Furthermore, by brand association of the brand to the blogger and visa versa, each party will gain a more reputable name. Thus, increasing relevancy, reach, and positive public image.
“There’s a rapidly developing economy on Instagram,” says Thomas Rankin, co-founder and CEO of Dash Hudson.
Not only that, but blogger marketing can be substantially cheaper than traditional marketing. For example, Daniel Wellington advertises exclusively on social media. They will send out thousands of bloggers a watch, each armed with a discount code for their followers and voila! Those thousands of bloggers have hundreds of million followers ie. consumers. All Daniel Wellington has to do is pay a minimal fee for international shipping and the substantially low price of manufacturing from their Chinese manufacturer. Compare this to a television advertisement which would cost an average minimum of $10,000 to create and a couple thousand to air just one advertisement.

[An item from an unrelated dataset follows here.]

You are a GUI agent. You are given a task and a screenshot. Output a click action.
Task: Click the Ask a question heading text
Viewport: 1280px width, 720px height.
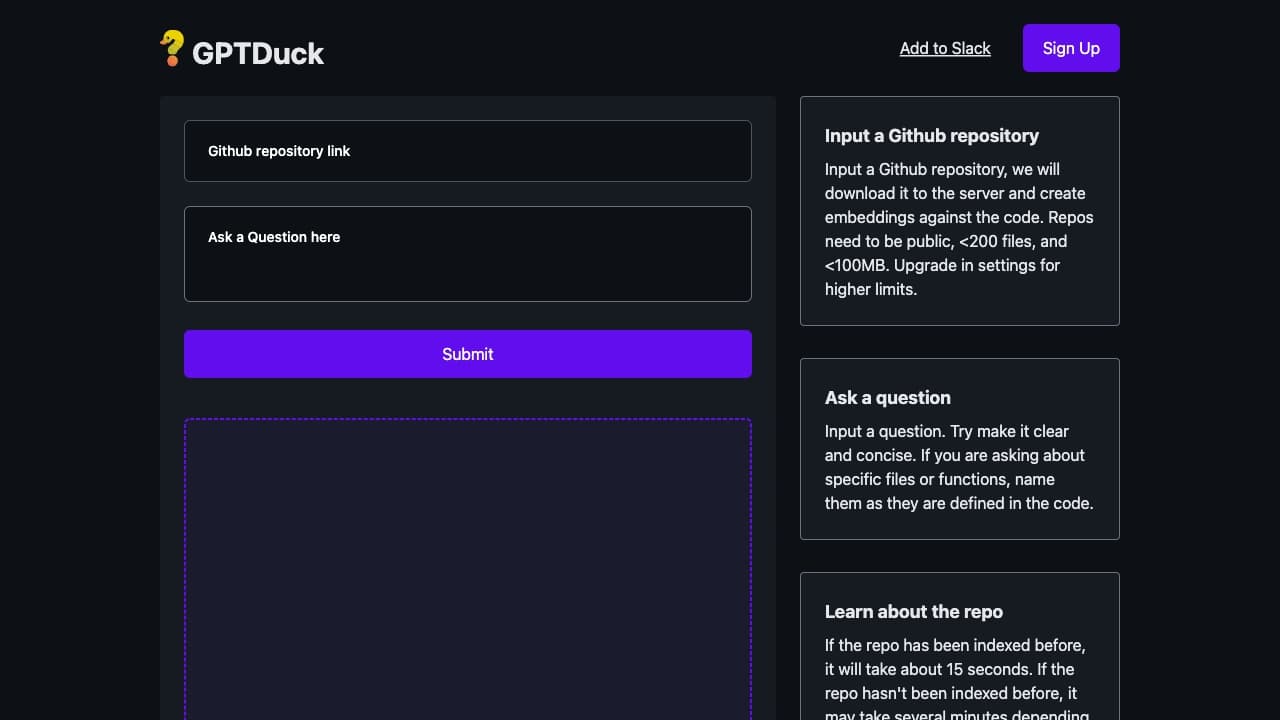887,397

How do you get an sponsor?
First step is the easiest and hardest: Create relevant content.
Chris Conrey, a partner at vurrr.com said, ”The power of a blog is that it’s easy to aggregate a lot of loyal fans for niche topics. This lends itself to making recommendations and providing affiliate links to those recommendations.”
Find your niche topic and stick to it. Have consistency but not repetitiveness in your writing and photos. If you’re going to discuss a new stiletto range, wear a pair in your photo and provide the links to the company they’re designed by.

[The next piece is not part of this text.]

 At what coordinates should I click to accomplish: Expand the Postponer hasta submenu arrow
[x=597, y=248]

Ensure you provide answerable sections in your blogs. This will encourage viewers to engage with your blog. The more engagements – views, comments, likes, followers – the more likely a company will either ask you, or accept you into their affiliate program. Or if you’re lucky, they’ll sponsor you.
Know What You’re Talking About
Don’t just accept promotions left, right, and centre. Only discuss what you know, and learn more to be able to discuss more. For example, if a new app wants you to promote them, learn about the features, compatibility etc. Last thing you want is to give false information about their company which will negatively affect them and yourself.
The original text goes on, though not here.